GOAL OF THE EXERCISE – For each line in the data that includes "click", make a copy.

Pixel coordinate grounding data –

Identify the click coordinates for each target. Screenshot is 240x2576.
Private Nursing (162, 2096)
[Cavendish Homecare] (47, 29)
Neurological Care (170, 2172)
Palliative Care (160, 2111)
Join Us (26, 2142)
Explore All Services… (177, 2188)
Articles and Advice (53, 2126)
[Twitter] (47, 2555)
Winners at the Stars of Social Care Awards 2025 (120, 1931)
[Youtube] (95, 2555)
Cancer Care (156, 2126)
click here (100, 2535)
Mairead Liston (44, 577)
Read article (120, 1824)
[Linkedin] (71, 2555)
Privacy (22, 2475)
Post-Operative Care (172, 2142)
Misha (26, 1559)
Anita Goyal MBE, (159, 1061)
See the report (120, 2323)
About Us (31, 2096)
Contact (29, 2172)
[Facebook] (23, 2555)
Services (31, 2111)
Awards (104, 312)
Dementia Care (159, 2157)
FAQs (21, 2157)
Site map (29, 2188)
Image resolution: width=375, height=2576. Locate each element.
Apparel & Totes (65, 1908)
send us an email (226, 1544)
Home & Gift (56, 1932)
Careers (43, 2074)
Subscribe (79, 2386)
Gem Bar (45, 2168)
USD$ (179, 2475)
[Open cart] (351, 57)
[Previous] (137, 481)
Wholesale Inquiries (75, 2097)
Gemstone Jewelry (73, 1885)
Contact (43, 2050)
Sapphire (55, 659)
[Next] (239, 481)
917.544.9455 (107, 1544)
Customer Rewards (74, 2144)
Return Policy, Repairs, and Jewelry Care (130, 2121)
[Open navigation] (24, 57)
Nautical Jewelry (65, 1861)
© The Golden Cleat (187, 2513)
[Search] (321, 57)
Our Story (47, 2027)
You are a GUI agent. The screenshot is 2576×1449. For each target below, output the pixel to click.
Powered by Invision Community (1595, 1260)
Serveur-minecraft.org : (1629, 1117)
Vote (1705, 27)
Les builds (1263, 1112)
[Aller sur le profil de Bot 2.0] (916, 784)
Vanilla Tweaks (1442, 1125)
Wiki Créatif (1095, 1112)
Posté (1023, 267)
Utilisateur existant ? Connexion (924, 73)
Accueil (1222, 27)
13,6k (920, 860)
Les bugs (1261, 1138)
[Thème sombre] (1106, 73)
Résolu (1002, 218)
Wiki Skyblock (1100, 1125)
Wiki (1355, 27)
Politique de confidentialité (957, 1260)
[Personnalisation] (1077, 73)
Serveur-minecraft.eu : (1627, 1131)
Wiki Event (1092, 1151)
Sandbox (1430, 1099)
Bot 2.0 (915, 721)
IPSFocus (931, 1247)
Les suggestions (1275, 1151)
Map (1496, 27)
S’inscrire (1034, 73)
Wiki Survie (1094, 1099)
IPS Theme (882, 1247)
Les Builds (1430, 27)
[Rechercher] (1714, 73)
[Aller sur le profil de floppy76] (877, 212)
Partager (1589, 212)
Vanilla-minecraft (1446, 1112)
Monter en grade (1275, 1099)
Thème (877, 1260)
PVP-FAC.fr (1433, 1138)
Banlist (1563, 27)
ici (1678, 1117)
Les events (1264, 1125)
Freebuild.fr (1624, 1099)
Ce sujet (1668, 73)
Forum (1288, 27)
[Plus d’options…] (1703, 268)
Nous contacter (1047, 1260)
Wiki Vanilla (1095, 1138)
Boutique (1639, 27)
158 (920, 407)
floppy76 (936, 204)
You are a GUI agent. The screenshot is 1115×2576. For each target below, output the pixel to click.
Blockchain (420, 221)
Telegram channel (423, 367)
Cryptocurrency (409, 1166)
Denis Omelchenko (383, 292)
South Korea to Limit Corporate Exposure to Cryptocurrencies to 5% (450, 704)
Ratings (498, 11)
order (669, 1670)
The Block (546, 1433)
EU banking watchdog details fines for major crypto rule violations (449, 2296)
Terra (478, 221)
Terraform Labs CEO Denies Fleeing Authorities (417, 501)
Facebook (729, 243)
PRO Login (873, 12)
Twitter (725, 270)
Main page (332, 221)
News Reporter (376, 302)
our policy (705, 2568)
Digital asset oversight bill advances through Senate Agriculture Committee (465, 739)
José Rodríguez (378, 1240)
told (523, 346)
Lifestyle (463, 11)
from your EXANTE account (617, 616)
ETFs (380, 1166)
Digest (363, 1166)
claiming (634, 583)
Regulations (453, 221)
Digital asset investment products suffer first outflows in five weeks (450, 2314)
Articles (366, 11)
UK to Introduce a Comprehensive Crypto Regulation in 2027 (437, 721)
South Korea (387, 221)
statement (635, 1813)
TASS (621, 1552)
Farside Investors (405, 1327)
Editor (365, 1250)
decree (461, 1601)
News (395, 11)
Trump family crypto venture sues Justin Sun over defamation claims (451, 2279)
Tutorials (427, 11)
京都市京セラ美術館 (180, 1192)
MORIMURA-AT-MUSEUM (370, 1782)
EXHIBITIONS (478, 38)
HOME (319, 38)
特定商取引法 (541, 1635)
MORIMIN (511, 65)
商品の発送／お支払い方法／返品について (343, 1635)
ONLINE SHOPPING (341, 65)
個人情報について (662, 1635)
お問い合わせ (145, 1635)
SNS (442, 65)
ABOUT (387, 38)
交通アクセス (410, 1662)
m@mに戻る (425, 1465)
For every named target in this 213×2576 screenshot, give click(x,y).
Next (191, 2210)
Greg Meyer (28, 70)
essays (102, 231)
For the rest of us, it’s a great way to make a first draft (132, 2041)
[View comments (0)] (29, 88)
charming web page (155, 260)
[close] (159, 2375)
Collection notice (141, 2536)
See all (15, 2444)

SOLUTION TO THE EXERCISE –
Identify the click coordinates for each target. Screenshot is 240x2576.
click here (100, 2535)
You are a GUI agent. The screenshot is 2576×1449. For each target below, output the pixel to click.
You are a GUI agent. The screenshot is 1115×2576. For each target below, output the pixel to click.
For every named target in this 213×2576 screenshot, give click(x,y).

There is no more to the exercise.